→ TRECHO DO TEXTO
_ _ _ _ _ _ _
Conforme Duarte (1991), o emprego da arte no ensino brasileiro efetivou-se,
com o advento da Lei 5692/71, que fixou na estrutura educacional as Diretrizes e
Bases da Educação Nacional, inclui a arte-educação como também o ensino
profissionalizante, ambos sem a menor infraestrutura econômica e humana. A
educação artística passou a ser mais uma das disciplinas entre outras dentro do
currículo tecnicista, com carga horária semanal de 2 horas/aula, e com muitos
desvirtuamentos.
Para o autor supra citado, é necessário recuperar no interior das escolas, a
expressão pessoal, tanto dos alunos como dos professores. Transformar não só a
educação artística, mas o próprio modelo de ensino pragmático e utilitarista,
lembrando que o ato criador é rebelde e subversivo porque propõe uma nova visão,
uma nova ordem, uma nova correlação de forças. O que é necessário na educação
é o comprometimento humano, pessoal, valorativo, com a educação e a nação.
Para trabalhar a Arte enquanto disciplina escolar é necessário refletir sobre o
seu papel na vida do ser humano, considerando-a como um fazer humano que tem
forma e significados próprios dentro da cultura em que é produzida historicamente e
socialmente. Além disso, não é possível ter um conceito fechado sobre mesma.
Segundo Langer: “a arte é a criação de formas perceptivas expressivas do
sentimento humano” (in. DUARTE JÚNIOR, 1991, p. 43). Considerando essa
concepção e entendendo-se que sendo a arte uma das manifestações culturais
humana mais antiga, os homens sempre se utilizaram de códigos simbólicos para
demonstrar o seu sentir. No contexto tribal a arte é um meio de comunicação, e as
formas como se expressam possibilitam conhecer os sentimentos e a organização
daquela cultura naquele momento histórico. Conforme cita BRANDÃO:
Elas foram e continuam sendo inúmeras entre os tempos da história e os espaços da geografia humana (p.23). (...) Nós somos aquilo que fizemos e fazemos ser. Somos o que criamos para efemeramente nos perpetuarmos e transformarmos a cada instante.Tudo aquilo que criamos a partir do que nos é dado, quando tomamos as coisas da natureza e as recriamos como os objetos e os utensílios da vida social representa uma das múltiplas dimensões daquilo que, em uma outra, chamamos de cultura. (2002, p. 22)
A arte é a criação de uma forma, seja ela, estática ou dinâmica. A estática se
refere ao desenho, a pintura, a escultura etc. Na forma dinâmica se insere a dança,
a música, o cinema etc. Não é linguagem. A linguagem é um instrumento de
ordenação da vida humana, num contexto espácio-temporal, pelo qual o homem
organiza suas percepções classifica e relaciona eventos, porém apenas aponta o
sentir humano sem poder descrevê-lo (DUARTE,1991).
_ _ _ _ _ _ _
→ INSTRUÇÃO ESCRITA A
De acordo com o texto sobre arte-educação, qual era a carga horária semanal da educação artística no currículo tecnicista?
→ INSTRUÇÃO ESCRITA B
Devolva, sem alterações, o trecho do texto sobre arte-educação que se inicia nas palavras "Para o autor" e termina após as palavras "educação e a nação.".
→ INSTRUÇÃO ESCRITA C
Redija a continuação do texto sobre o ensino de arte, partindo da última frase apresentada.
As linhas apresentadas a seguir procedem de uma fonte distinta.

→ DADOS FORNECIDOS
_ _ _ _ _ _ _
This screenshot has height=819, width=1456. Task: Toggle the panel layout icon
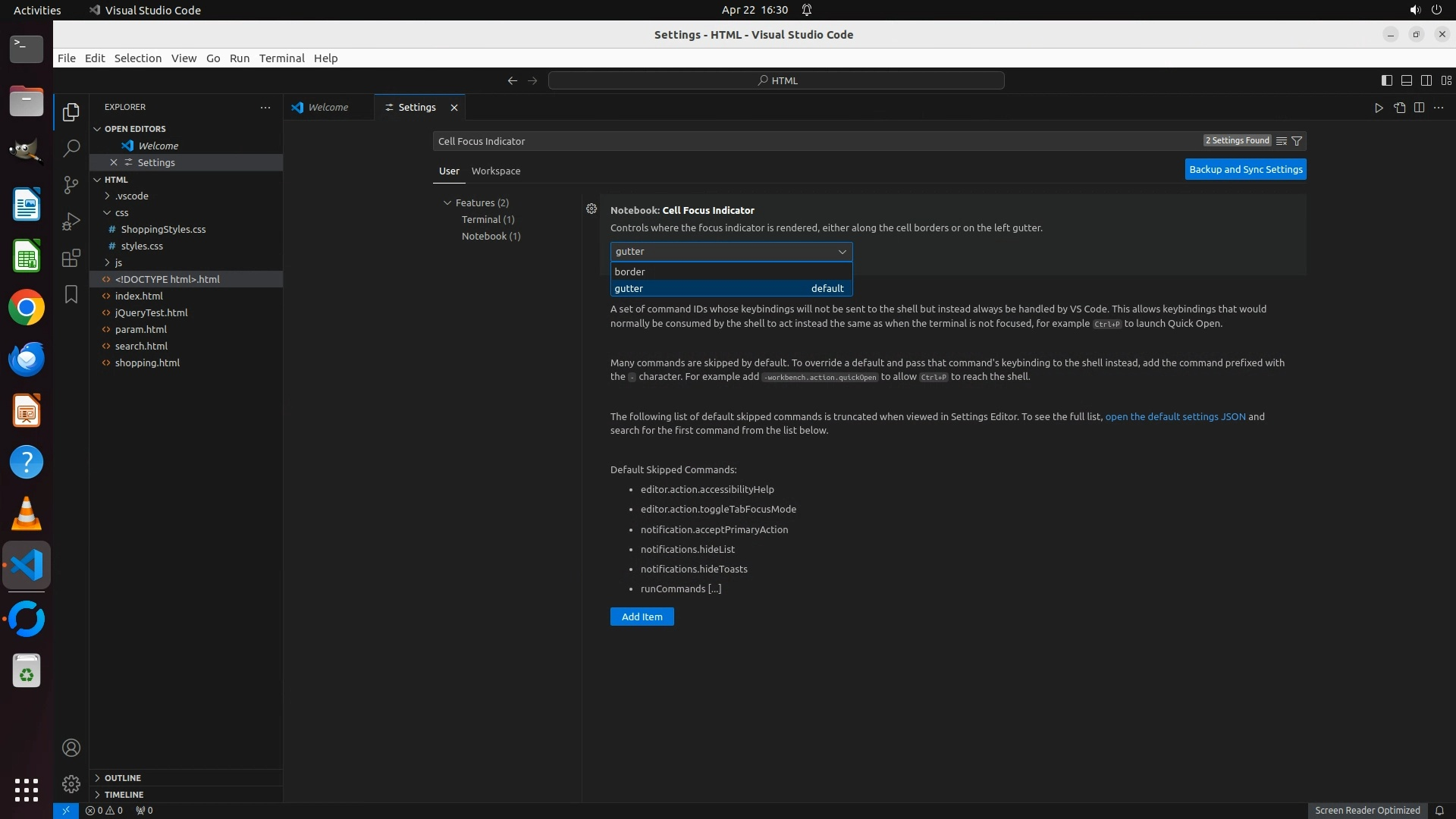point(1406,80)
_ _ _ _ _ _ _
→ RESPOSTA ESCRITA A
2 horas/aula por semana.

→ RESPOSTA ESCRITA B
Para o autor supra citado, é necessário recuperar no interior das escolas, a
expressão pessoal, tanto dos alunos como dos professores. Transformar não só a
educação artística, mas o próprio modelo de ensino pragmático e utilitarista,
lembrando que o ato criador é rebelde e subversivo porque propõe uma nova visão,
uma nova ordem, uma nova correlação de forças. O que é necessário na educação
é o comprometimento humano, pessoal, valorativo, com a educação e a nação.

→ RESPOSTA ESCRITA C
2.1 A RELAÇÃO ARTE E A CULTURA
A educação num contexto cultural enfatiza que a linguagem é um produto das
comunidades humanas e que a socialização/educação do indivíduo se dá pelo
código linguístico da comunidade em que se vive, pela sua compreensão e seus
significados. Com ele o indivíduo se entende no mundo, pela cultura vivida. Cultura
significa que um grupo tem características próprias, um “jeito de ser” e define-lhe os
traços culturais comuns a todos.
Deste modo, a arte se manifestou desde os primórdios da vida do homem,
ligadas às crenças religiosas das primeiras tribos. Arte e religião eram inseparáveis,
através delas a imaginação humana se tornava concreta, se aperfeiçoava ao
produzir imagens em ações e gravá-las em inscrições rupestres. Foi o primeiro
passo da criação da arte e da linguagem. O homem passou a construir símbolos que
significavam o objeto ausente por uma linguagem, ou seja, um código simbólico.
Mas, a arte e suas formas não podem ser consideradas símbolos como as palavras,
pois não possuem convenções. A arte exprime sentidos expressivos, cria imagens
que se dirigem aos sentimentos. O artista não apresenta um significado conceitual,
ele apresenta os sentimentos de forma harmônica. (DUARTE, 1991)
O autor supra mencionado faz a distinção dos conceitos de comunicação e
expressão como processos sociais onde se dá o inter-relacionamento humano.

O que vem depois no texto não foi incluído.